子供たちの純粋な声は、彩歌の心を癒していった。
「せんせー、こんにちはぁ」
「はい、こんにちは。じゃあ、先週の復習からね?ちかちゃん、毎日指を動かして、練習してきたかな?」
「はいっ。ちゃんと練習すると、面白いほど指が動くの。最後まで弾けるようになったよっ」
「練習は裏切らないからね。必ず、ちかちゃんの力になる。毎日少しずつ動かしてね。

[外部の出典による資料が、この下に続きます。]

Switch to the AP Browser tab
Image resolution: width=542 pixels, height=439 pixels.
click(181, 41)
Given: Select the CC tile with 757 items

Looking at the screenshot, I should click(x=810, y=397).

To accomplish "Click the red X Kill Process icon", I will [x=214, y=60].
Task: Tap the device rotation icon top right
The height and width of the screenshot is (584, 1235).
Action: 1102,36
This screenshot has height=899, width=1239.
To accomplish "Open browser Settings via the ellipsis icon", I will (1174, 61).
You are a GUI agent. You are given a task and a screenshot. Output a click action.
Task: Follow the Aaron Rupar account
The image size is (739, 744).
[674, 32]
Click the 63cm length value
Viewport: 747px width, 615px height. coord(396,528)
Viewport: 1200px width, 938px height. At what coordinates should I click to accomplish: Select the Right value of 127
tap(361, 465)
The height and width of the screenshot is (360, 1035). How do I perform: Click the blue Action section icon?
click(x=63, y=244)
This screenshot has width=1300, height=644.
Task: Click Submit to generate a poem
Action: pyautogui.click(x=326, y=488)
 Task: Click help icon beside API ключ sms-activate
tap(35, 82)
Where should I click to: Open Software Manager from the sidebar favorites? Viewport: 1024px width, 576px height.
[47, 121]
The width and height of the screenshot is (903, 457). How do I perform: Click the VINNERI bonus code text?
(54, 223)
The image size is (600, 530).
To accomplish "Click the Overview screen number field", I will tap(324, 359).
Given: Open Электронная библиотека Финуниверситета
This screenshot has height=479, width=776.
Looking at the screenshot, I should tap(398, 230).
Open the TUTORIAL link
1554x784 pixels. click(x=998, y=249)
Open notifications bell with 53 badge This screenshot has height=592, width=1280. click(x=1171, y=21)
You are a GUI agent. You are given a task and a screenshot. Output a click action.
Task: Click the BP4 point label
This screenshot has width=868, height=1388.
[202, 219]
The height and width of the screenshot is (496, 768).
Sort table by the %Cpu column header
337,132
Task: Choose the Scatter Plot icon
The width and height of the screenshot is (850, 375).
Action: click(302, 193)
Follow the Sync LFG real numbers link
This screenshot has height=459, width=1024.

せっかく自由に動くようになった指が、また動かなくなるから」
子供は、にっこり笑って、こくこくと首を振った。
その笑顔を見て、彩歌の心の澱みは洗われる。
「じゃあ、練習の成果を見せてくれるかな?」
こうして今日も、子供たちの隣で、一日を終えた。
□◆□◆□◆□
子供たちのお陰で、心が真っ新になると、
彩歌の中に、沸々と歌いたい欲求が湧いてくる。
だけど、もう一度同じことをすれば、
再びあの醜い声を聞くことになると思うと、
なかなか決心がつかなかった。
そんな、もやもやとした心を持て余し、
彩歌は、窓の外をぼんやりと眺めていた。
シンと音のない窓の外。
空には、まん丸の月。
今日の月は、十六夜だった。
夜が更けるのを待ちわびて現れる月、という意味がある。
彩歌は、月明かりの下に出掛けてみようと思った。
自転車に乗り、海岸沿いを目指す。
眠りに落ちた、静かな町を走り抜ける。
田舎独特の、街灯の明かりのみが、ぽつぽつと照らす道を抜け、
月明かりが指し示す方角へ向かう。
やがて聞こえてくる静かな波音。
程なくして彩歌は、堤防が連なる海岸線に到着した。